FieldTypeDescriptionExample
structures.pdbPDBDictionary mapping structure filenames to PDB (or mmCIF) content for ranked predictions.{ "rank1.pdb": "...PDB text...", "rank2.pdb": "..." }
confidence.jsonJSONDictionary of confidence-related outputs per sample (e.g., pLDDT/PAE data or filenames to JSON).{ "rank1_confidence.json": "{...}", "rank2_confidence.json": "{...}" }
affinity.jsonJSONDictionary of affinity results when affinity is requested in properties; empty if not applicable.{ "rank1_affinity.json": "{...}" }

Important Notes

  • Affinity requires a ligand: If properties include affinity, at least one ligand sequence must be present; otherwise the node raises an error.

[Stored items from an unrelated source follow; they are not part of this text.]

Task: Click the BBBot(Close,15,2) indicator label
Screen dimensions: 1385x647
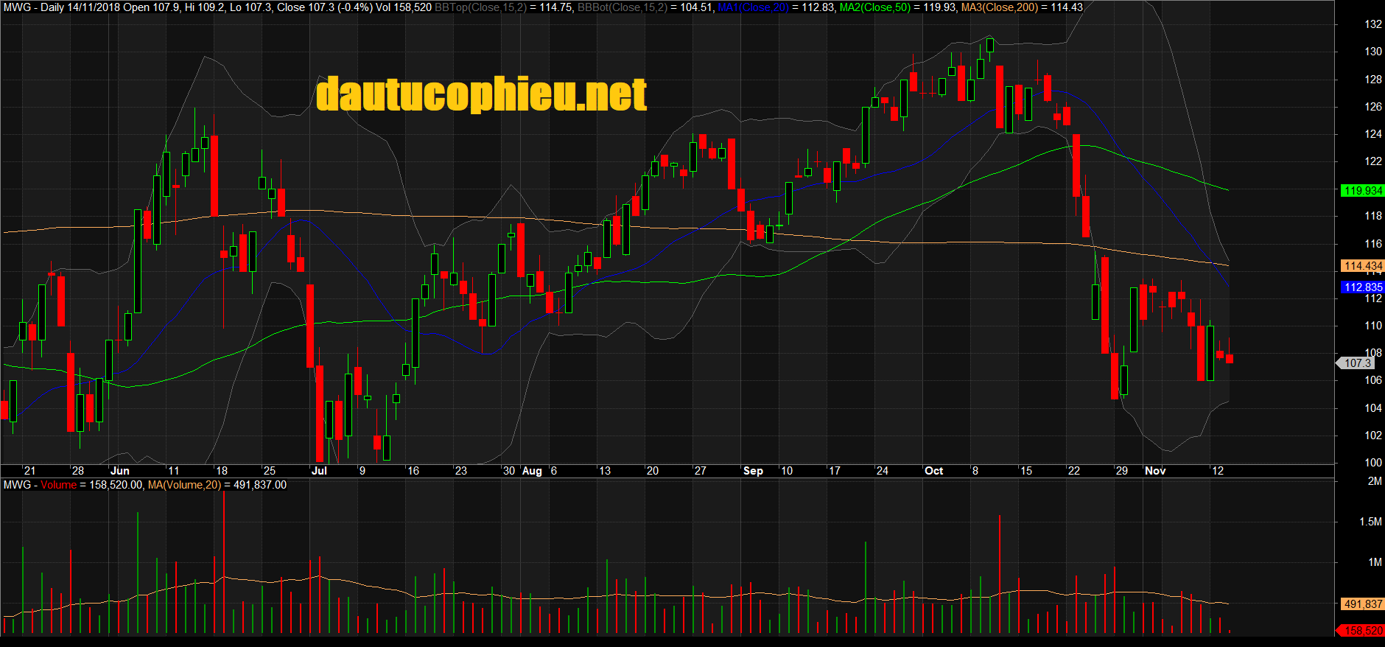Action: 622,7
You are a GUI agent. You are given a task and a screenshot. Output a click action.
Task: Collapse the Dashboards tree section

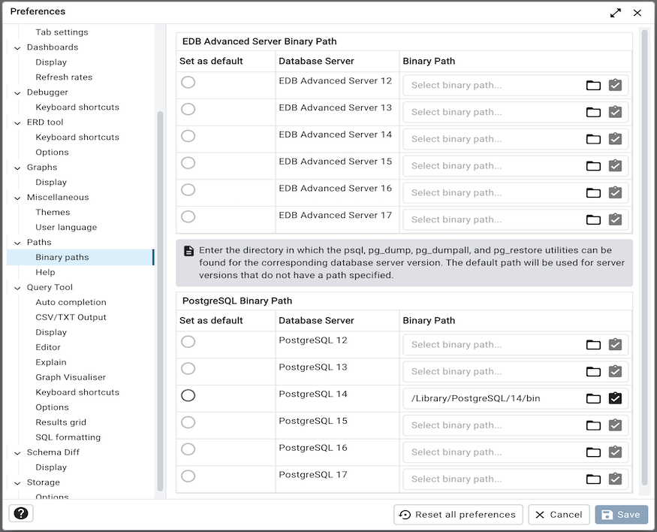pyautogui.click(x=17, y=47)
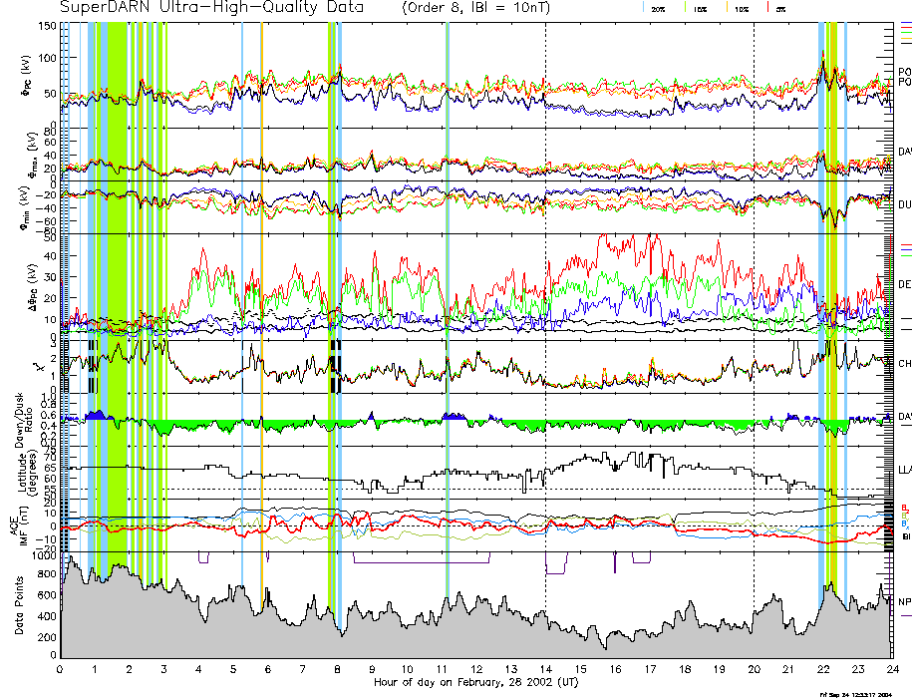
Task: Click the light blue vertical line near hour 5
Action: [x=242, y=299]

  • YAML and files must align: Any filenames referenced in the YAML (e.g., MSA or template entries) must exist in boltz_files with matching keys.
  • Output format: Structures are emitted in the selected format (pdb or mmcif), but the field name remains structures.pdb; use the contents accordingly.

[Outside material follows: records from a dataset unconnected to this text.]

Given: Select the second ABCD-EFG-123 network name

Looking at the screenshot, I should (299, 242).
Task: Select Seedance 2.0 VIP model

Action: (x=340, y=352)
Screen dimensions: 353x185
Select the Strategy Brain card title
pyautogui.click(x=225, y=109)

  • Parallelism and resources: Increasing max_parallel_samples and num_workers increases resource usage and may exhaust memory/compute on limited systems.
  • MSA controls: You can cap or subsample MSAs via max_msa_seqs, subsample_msa, and num_subsampled_msa to manage speed and memory.

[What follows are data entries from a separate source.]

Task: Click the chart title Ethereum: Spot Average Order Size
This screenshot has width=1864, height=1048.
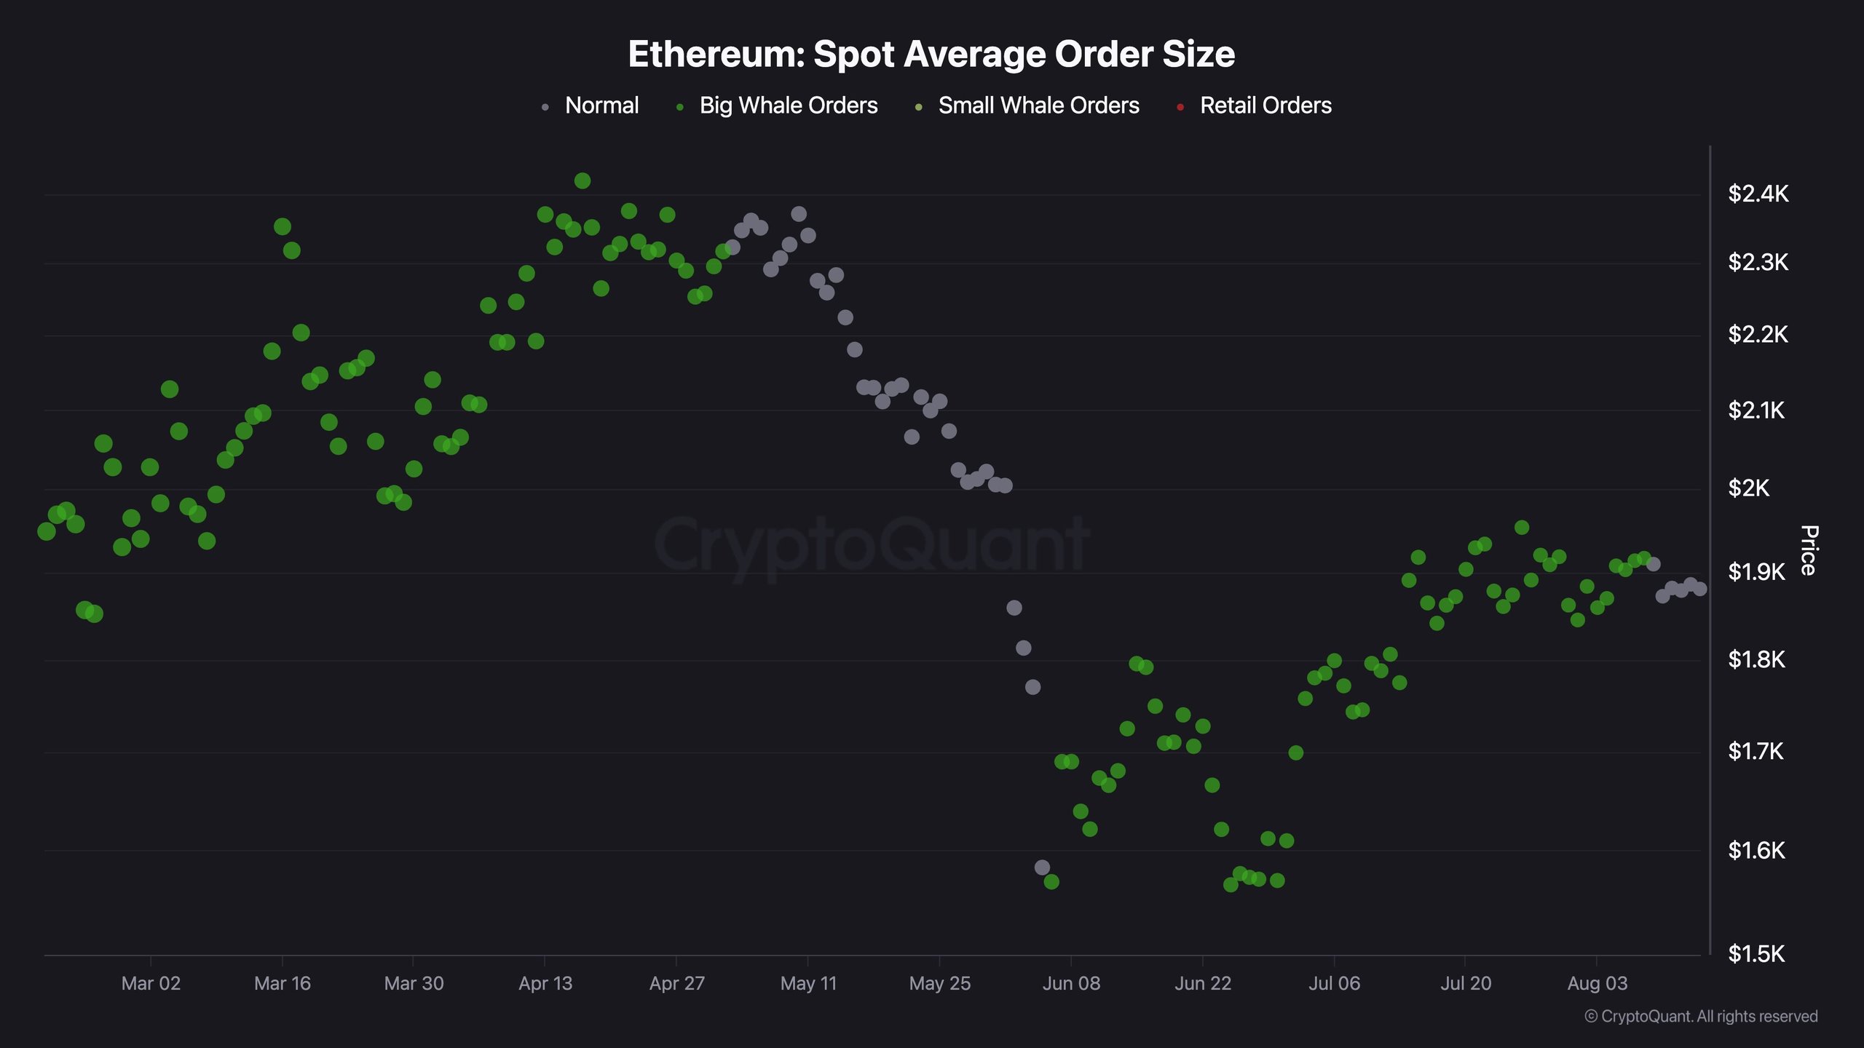Action: [x=931, y=54]
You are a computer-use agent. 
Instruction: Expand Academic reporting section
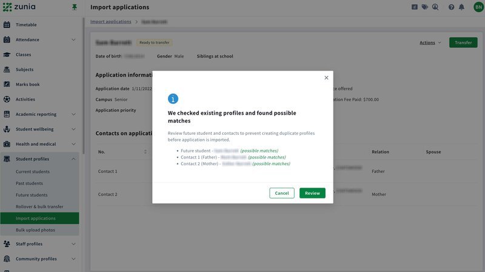click(73, 114)
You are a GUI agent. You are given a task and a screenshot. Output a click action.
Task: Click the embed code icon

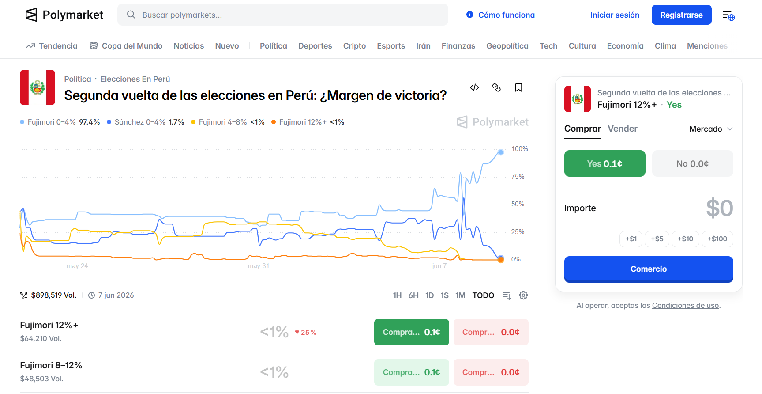[474, 87]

  • Reproducibility: The seed is applied, but multiple diffusion samples and parallelism can still introduce variability across runs.

Troubleshooting

  • Error: 'Boltz YAML must contain at least one sequence': Ensure you connected a valid boltz_yaml from Boltz YAML Combiner that includes the sequences list.
  • Error: 'Affinity prediction requires at least one ligand sequence': Remove affinity properties or add a ligand sequence and binder chain.
  • Empty or missing outputs: Verify sampling_steps and diffusion_samples are reasonable; check that boltz_files include required MSA/template files referenced by YAML.
  • High memory or long runtimes: Reduce max_parallel_samples, num_workers, sampling_steps, or MSA sizes; disable use_potentials if not needed.
  • Invalid file references: If you see key errors for MSA/template files, confirm the YAML references filenames that exist as keys in boltz_files.
  • Unexpected structure format: If you chose mmcif output but expected PDB, set output_format to "pdb" or adapt downstream consumers to handle mmCIF.